The reform of the German Real Estate Transfer Tax (RETT) Act took a decisive step towards implementation. Since the RETT reform focuses on share transactions relating to all corporations and partnerships owning German real estate, this is relevant for a great number of M&A transactions and corporate restructurings.

Main points of the German RETT reform

After more than two years of discussions, the main points of the May 2019 draft proposal (see the previous blog posts from May 2019 and September 2019) are to be enacted almost unchanged. The finance committee of the German parliament has this week passed an amendment proposal which is expected to be adopted in the German parliament (Bundestag) on 21 April 2021 and in the second chamber (Bundesrat) on 7 May 2021. The proposal is, from a conceptual point of view, generally in line with the previous draft bills. 
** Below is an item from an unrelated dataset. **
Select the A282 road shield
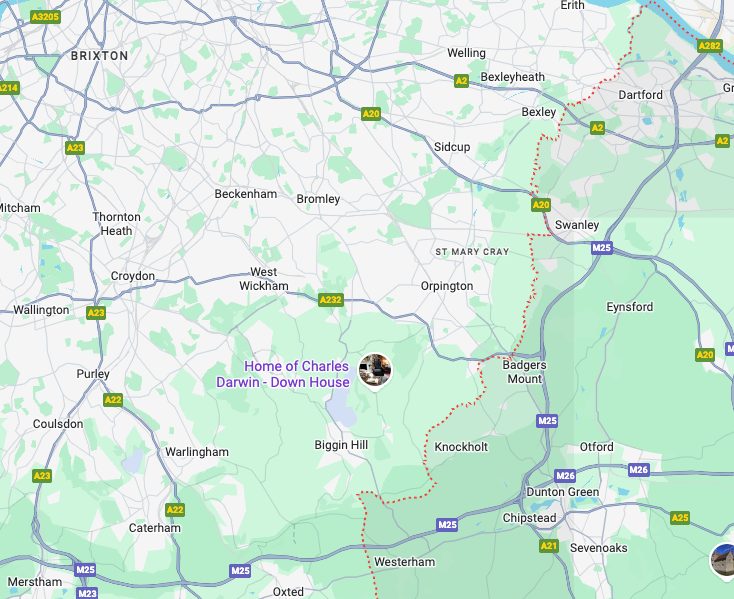This screenshot has width=734, height=599. (x=710, y=45)
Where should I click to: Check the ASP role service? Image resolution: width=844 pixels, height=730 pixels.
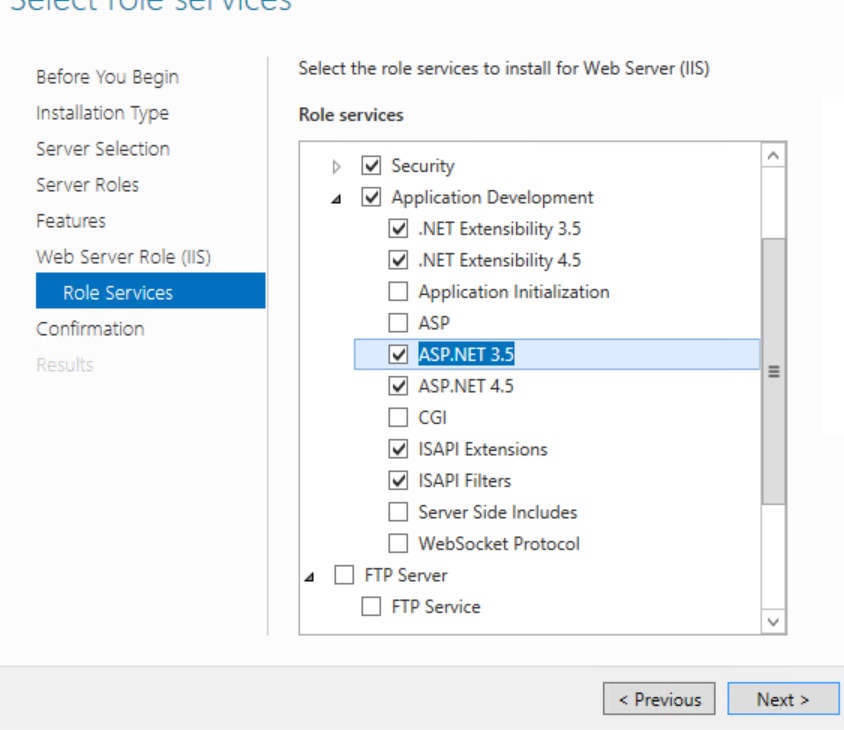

The main points of the German RETT reform are:

  • The relevant threshold for the taxation of share deal transactions will be lowered from 95% to 90%. This means that under the already existing provisions which provide for the taxation of share deal transactions, RETT will be triggered in the future upon the occurrence of one of the following events:
    • the transfer of at least now 90% of the shares in a real estate-holding partnership (but not a corporation) within a fixed number (now ten) years to (any number of) new shareholders upon completion of the transfer (New Partnership Rule),
    • the unification of at least now 90% of the shares in a real estate-holding company (partnership or corporation) in the hands of a single owner or a group of related shareholders (Unification Rule), and
    • the holding of an economic participation of at least now 90% in a real estate-holding company (partnership or corporation) in the hands of a single owner (Economic Participation Rule
  • All existing (i.e., not yet expired) watching periods of five years shall now be extended to ten years. This applies to:
    • the New Partnership Rule mentioned above, and
    • certain exemption provisions for transactions within partnership structures
  • At the core of the reform act is the introduction of a "New Corporation Rule" which is modelled after the existing New Partnership Rule: under the New Corporation Rule, an exchange of the shareholder base of property-owning corporations of at least 90% of the company’s capital within a period of ten years will trigger RETT, even if there is no single shareholder or group of related shareholders who eventually control the real estate owning company. This means that only an existing shareholder can act as a so-called RETT blocker by remaining invested with more than 10%.

Exemption for transactions on authorized stock exchanges

On the positive side of the new proposal it does – contrary to previous draft bills – provide for an exemption for stock exchange transactions in shares of listed companies. There had been concern that under the New Corporation Rule publicly listed companies could become subject to RETT every time their shareholder base changed by 90%. This would have put companies without a stable anchor shareholder with a permanent minimum stake of more than 10% clearly at a disadvantage and there were serious and justified concerns both how taxpayers (i.e., the publicly listed companies) could monitor it and how tax authorities could enforce it in practical terms. The exemption for listed companies brings the much desired relief. However, the exemption requires a listing on stock exchanges authorized under the German Securities Trading Act (or certain equivalent EU/EEA/other stock exchanges) and applies only to trades conducted there. OTC transactions will not be covered.

Scope and application

The fact that the changes will not take effect retroactively but only apply to transactions occurring after 30 June 2021 has also been positively received. Still, there are some nuances, and it should be carefully considered in each case whether the new rules may still be relevant for previous or pending transactions. This holds particularly true in the following cases:

  • Transactions signed before 1 July 2021 but only closed afterwards will be subject to the new rules.
  • For the purposes of the watching period under the New Partnership Rule, only transactions which are still within the five year watching period (i.e., such after 1 July 2016) shall be considered under the new rules, older transactions are not to be considered. For the purposes of the watching period under the New Corporation Rule, transactions before 1 July 2021 may not be considered at all which is a change compared to the principles of the May 2019 draft.
  • For structures in which an investor had already crossed the now applicable 90% threshold when the new rules apply, but fell short of the old 95% threshold, a "windfall profit" should be avoided and the old regime still applies: RETT is triggered if such investor increases its share above to 95%.

Valuation and outlook

The new rules will substantially broaden the scope of the taxation of share deal transactions. It will also become more complex to avoid RETT in the future by setting-up joint investment structures not only because the threshold is reduced to 90%, but also (and even more so) because the New Corporation Rule now also captures the exchange of the shareholder in cases in which no single investor reaches the 90% threshold. However, it can be seen as a success from the taxpayer's perspective that claims for an even further extension of taxation rights – most notably a lowering of the threshold to only 75% as demanded by the Social Democrats – were dismissed. The fact that the new rules remain, from a conceptual point of view, essentially in line with the existing system of the taxation of share deal transactions, should provide investors in the foreseeable future at least with a reasonable level of legal certainty.